In the FAQ, OpenAI claims that the contract “explicitly references the surveillance and autonomous weapons laws and policies as they exist today, so that even if those laws or policies change in the future, use of our systems must still remain aligned with the current standards reflected in the agreement.” (Emphasis in the original.) But the quoted contract excerpt contains no explicit language to this effect. With respect to DoD Directive 3000.09, for example, the contract could have said “[t]his contract expressly incorporates DoD Directive 3000.09 as it exists on the date this contract is signed.” Instead, the contract references and purports to summarize the directive without expressly incorporating it at all, much less explicitly incorporating it as it exists at the time of contracting.
Even assuming the quoted text effectively incorporates the extrinsic sources it references (like DoD Directive 3000.09) as they exist at the time of contracting, we’re not convinced that’s an effective way of enforcing the red lines OpenAI claims to be enforcing. That would assume the incorporated sources durably prohibit the uses OpenAI is claiming to prohibit, and it’s unclear that’s the case. Some commentators are arguing it’s not.
OpenAI’s failure to contract for explicit language ensuring its interpretation in the FAQ is problematic, and stating its interpretation in the FAQ does nothing to fix the problem because a court interpreting the contract must look only at the contract’s own language to determine what the parties agreed to. Most sophisticated contracts include a “merger clause,” which is standard language establishing that the written contract represents the entire agreement between the parties. If the contract includes one (and it almost certainly does), a court would not consider OpenAI’s FAQ as evidence of what the contract means. Even without a merger clause, basic principles of contract interpretation generally prevent parties from using external statements to override clear contract language. In short, what OpenAI says the contract means in a blog post carries no legal weight if the contract language itself doesn’t support that reading.

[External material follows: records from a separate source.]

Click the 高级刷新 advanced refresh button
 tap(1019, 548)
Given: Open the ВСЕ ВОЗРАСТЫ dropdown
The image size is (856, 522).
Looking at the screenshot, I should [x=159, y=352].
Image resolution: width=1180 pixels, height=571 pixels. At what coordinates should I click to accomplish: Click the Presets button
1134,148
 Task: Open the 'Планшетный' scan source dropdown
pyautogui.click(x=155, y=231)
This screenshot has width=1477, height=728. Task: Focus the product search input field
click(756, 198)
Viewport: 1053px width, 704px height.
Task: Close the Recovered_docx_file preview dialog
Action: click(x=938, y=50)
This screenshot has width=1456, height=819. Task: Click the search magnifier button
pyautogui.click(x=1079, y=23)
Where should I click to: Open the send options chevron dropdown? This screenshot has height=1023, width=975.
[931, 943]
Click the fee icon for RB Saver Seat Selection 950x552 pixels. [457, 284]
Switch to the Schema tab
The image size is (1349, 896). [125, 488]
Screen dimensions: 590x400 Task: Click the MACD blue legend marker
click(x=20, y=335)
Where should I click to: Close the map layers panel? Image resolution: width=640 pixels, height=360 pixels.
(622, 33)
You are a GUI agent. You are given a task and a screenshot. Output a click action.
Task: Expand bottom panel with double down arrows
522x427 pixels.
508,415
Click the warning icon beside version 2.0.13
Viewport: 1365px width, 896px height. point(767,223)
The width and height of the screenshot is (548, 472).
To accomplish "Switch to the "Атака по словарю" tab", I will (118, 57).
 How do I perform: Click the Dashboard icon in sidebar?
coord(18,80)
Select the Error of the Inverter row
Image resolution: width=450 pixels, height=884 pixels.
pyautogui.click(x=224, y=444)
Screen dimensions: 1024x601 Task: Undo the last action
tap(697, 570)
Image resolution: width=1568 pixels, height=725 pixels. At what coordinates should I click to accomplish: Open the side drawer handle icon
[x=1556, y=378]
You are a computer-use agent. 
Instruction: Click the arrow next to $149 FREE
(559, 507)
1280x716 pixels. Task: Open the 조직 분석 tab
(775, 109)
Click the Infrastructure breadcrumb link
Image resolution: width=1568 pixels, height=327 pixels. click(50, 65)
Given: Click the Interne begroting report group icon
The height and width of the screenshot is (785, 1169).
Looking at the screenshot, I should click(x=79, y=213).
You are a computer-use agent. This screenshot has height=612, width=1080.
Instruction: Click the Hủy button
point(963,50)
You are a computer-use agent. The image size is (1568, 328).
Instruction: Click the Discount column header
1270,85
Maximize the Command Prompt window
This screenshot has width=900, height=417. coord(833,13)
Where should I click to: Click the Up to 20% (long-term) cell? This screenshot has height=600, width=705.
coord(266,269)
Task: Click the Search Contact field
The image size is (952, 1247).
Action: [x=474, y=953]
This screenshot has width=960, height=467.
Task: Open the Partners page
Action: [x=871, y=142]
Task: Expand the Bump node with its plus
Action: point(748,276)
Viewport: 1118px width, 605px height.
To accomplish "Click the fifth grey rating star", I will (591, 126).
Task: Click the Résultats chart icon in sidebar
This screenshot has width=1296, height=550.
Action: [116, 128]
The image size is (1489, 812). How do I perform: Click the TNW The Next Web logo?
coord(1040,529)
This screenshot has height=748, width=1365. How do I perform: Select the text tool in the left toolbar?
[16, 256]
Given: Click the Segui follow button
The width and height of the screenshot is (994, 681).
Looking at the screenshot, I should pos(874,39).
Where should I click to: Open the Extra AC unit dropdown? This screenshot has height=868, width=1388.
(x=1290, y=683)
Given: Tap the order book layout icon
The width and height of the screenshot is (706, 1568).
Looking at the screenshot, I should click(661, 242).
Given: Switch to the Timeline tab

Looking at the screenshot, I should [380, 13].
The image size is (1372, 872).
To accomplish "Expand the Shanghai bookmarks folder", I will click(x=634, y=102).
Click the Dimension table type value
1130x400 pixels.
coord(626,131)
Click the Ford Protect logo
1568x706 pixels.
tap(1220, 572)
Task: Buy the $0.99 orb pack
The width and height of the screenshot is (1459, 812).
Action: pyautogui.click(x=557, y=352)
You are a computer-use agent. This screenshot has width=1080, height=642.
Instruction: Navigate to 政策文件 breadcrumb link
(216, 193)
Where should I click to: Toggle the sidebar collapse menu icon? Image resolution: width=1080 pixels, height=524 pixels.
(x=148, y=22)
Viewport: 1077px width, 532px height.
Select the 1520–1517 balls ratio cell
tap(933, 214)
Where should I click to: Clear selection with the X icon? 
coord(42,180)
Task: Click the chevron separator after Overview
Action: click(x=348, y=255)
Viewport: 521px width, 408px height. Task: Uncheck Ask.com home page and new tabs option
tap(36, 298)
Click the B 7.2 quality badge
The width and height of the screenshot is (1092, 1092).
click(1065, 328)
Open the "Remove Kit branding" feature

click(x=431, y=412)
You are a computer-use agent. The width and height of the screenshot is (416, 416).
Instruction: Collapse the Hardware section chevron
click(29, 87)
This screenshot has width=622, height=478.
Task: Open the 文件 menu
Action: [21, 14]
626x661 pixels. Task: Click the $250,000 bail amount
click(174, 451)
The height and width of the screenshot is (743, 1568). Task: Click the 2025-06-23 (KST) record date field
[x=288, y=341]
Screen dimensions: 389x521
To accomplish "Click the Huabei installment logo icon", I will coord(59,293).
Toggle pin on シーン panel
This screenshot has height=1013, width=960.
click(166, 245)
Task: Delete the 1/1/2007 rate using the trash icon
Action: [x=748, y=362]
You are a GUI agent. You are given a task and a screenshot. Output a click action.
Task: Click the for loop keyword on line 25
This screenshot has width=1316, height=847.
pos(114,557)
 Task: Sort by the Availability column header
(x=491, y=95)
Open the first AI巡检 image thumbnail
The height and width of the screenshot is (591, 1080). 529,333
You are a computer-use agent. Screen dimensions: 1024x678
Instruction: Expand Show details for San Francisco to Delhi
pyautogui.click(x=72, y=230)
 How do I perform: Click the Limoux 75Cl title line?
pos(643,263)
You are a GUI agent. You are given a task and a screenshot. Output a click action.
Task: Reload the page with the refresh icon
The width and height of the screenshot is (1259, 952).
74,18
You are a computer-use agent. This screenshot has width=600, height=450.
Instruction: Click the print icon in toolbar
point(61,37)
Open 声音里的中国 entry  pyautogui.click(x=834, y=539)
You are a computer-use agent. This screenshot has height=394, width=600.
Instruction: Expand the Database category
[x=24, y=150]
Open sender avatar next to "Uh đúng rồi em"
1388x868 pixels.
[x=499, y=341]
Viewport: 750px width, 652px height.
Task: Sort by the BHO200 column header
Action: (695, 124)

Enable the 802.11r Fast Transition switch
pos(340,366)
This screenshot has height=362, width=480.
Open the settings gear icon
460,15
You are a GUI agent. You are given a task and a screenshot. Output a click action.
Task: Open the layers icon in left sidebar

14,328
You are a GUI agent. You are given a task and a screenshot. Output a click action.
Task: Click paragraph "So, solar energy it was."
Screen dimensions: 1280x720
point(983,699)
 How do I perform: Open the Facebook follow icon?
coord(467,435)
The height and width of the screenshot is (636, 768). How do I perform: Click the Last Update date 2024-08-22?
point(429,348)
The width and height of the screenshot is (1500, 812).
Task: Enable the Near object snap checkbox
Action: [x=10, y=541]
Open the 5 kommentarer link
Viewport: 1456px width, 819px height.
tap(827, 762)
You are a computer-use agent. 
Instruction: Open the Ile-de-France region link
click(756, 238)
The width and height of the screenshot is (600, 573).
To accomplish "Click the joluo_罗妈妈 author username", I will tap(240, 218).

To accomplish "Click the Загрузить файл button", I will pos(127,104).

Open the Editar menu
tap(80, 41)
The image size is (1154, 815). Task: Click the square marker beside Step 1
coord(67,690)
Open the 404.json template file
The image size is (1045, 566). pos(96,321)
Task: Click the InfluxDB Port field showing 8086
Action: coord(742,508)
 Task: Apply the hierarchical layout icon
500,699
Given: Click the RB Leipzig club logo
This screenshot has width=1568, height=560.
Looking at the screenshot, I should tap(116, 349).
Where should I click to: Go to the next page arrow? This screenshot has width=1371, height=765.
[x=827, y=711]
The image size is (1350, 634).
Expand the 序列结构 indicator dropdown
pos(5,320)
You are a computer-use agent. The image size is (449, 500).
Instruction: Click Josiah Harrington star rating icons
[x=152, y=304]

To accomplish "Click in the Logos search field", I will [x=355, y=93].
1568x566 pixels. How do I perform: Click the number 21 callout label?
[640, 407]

A charitable reading of the situation is that the technical/structural aspects of the deployment are doing most of the work in what OpenAI describes as a “multi-layered approach.” And perhaps OpenAI is relying more on those non-contract layers than the contract layer to make the claims it makes in the blog post. We’d love to hear from technical experts what they think about the descriptions of the deployment and whether it should assuage our concerns. We hope it does, because based on what we know now, we’d be very concerned if the contract described in OpenAI’s blog post were the only thing standing between the government and unfettered use of OpenAI’s systems for mass surveillance of US citizens and independent control of lethal autonomous weapons systems.